::: Input data :::
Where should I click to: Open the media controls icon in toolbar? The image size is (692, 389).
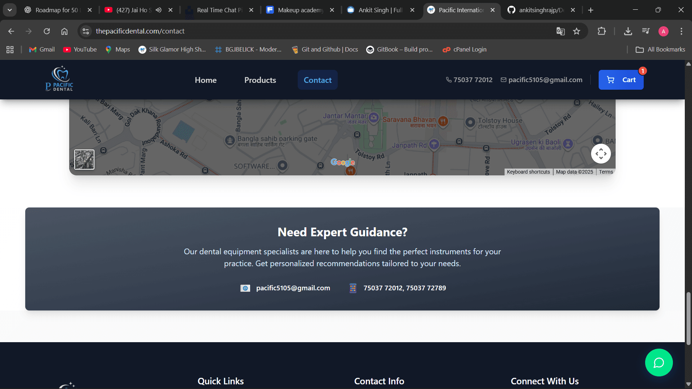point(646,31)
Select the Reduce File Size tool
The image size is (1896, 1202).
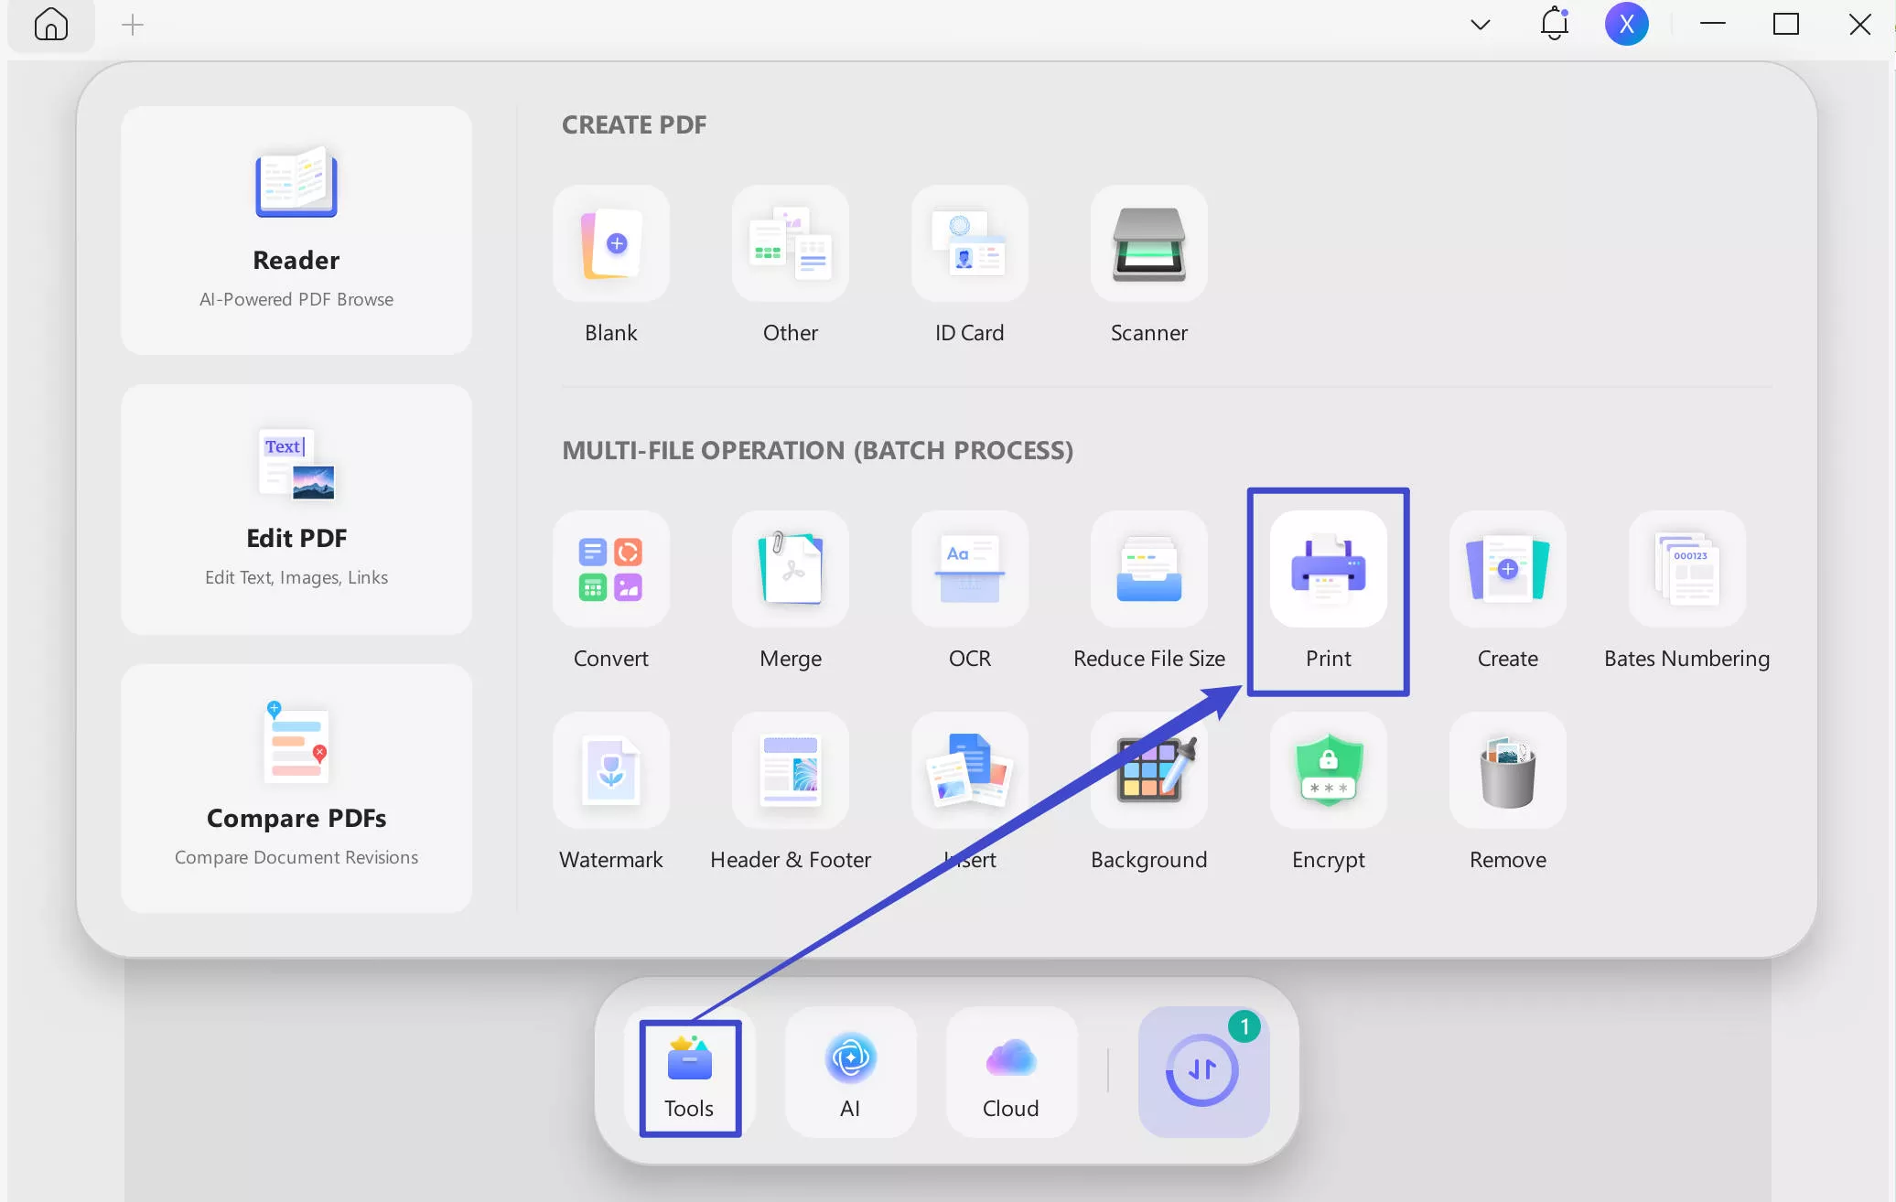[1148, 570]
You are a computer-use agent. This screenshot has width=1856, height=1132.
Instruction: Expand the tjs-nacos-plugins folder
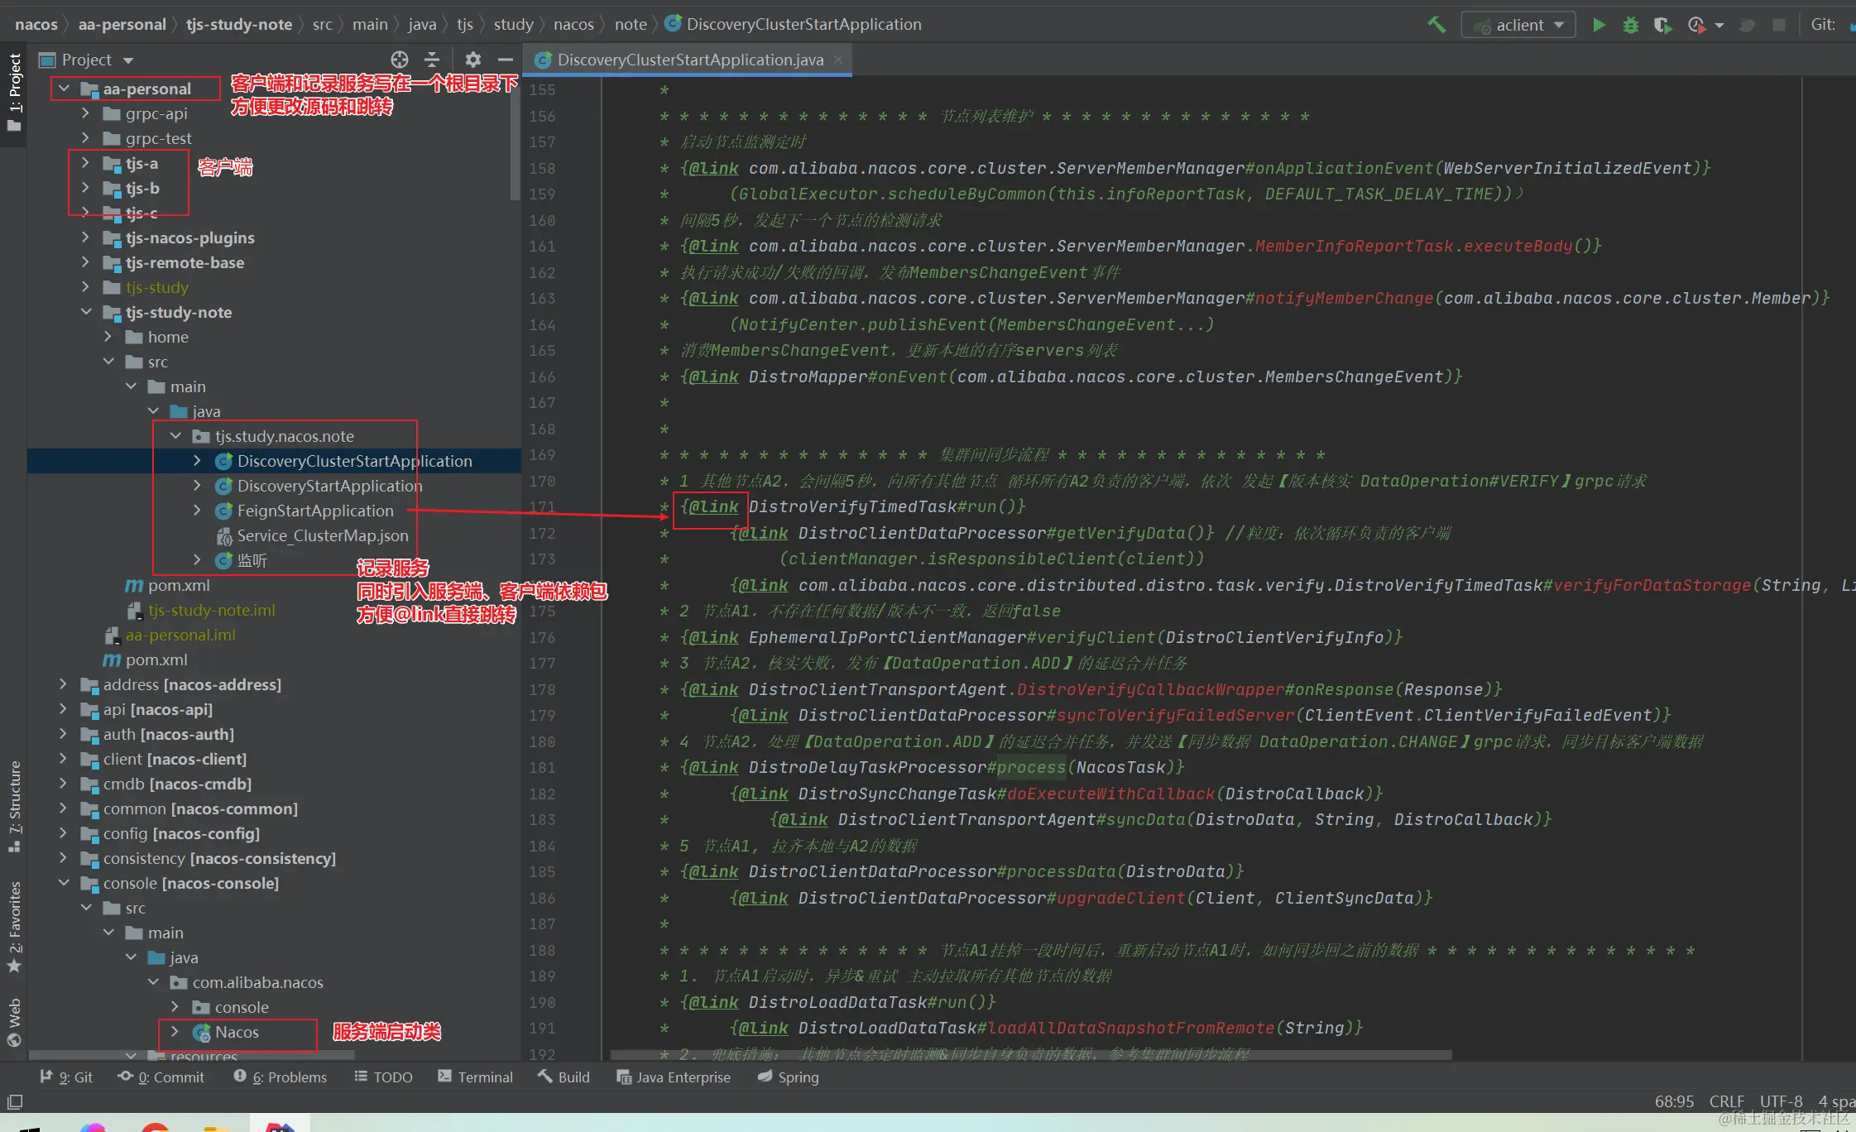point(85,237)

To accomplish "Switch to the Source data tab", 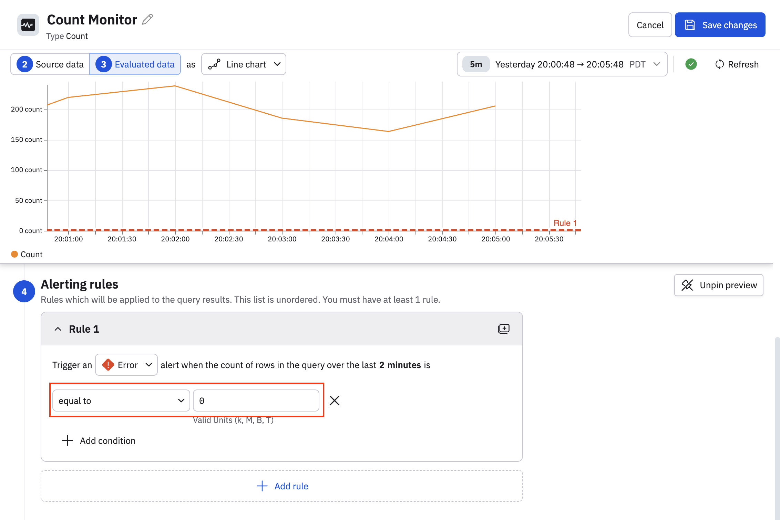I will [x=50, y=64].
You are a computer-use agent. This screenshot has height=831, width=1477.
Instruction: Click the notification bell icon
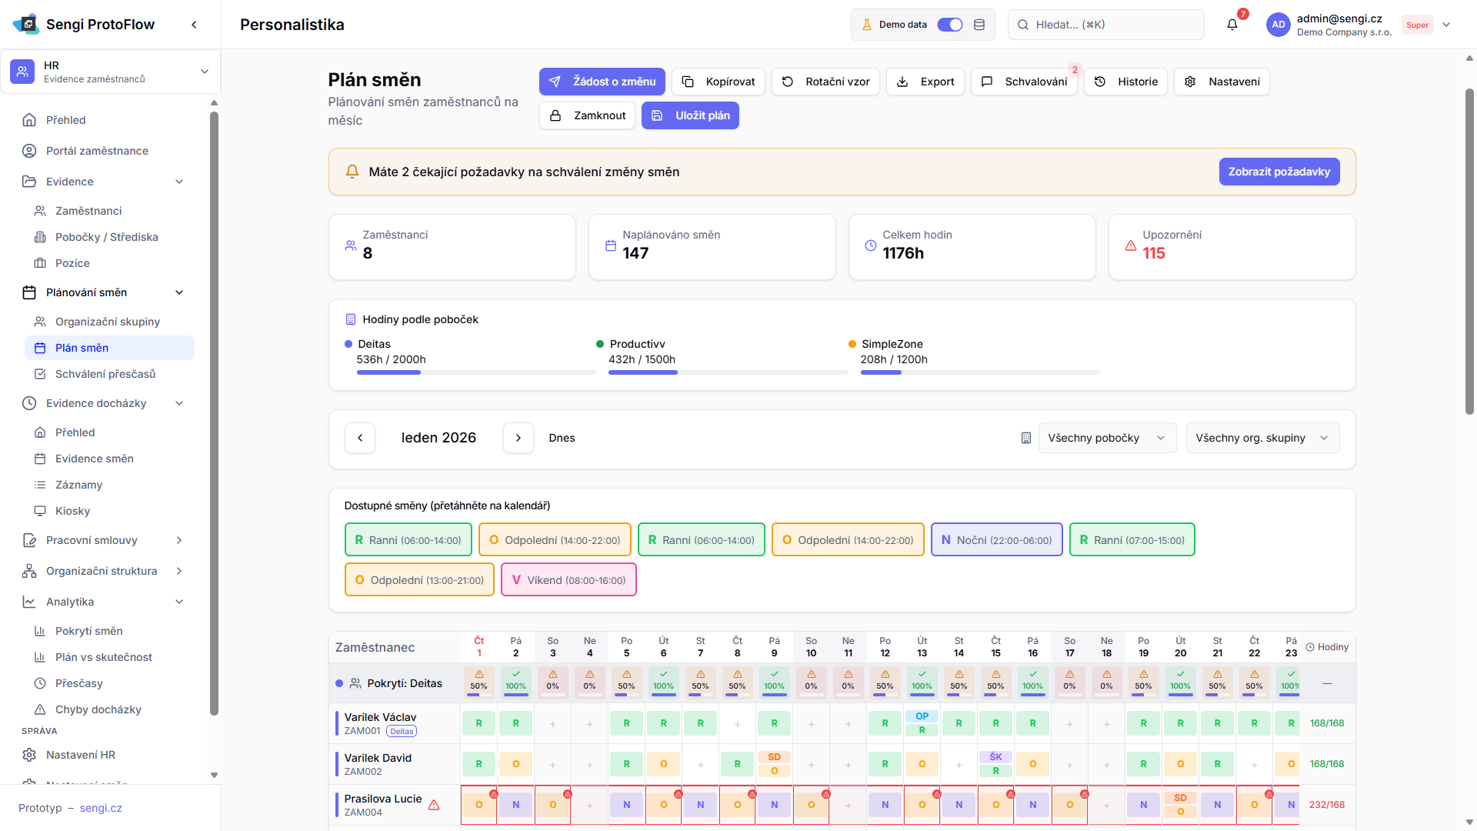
:::
_Work task:_ Return only the number of lines in the preceding records that contain the string "This".

_Result of the exercise:_ 2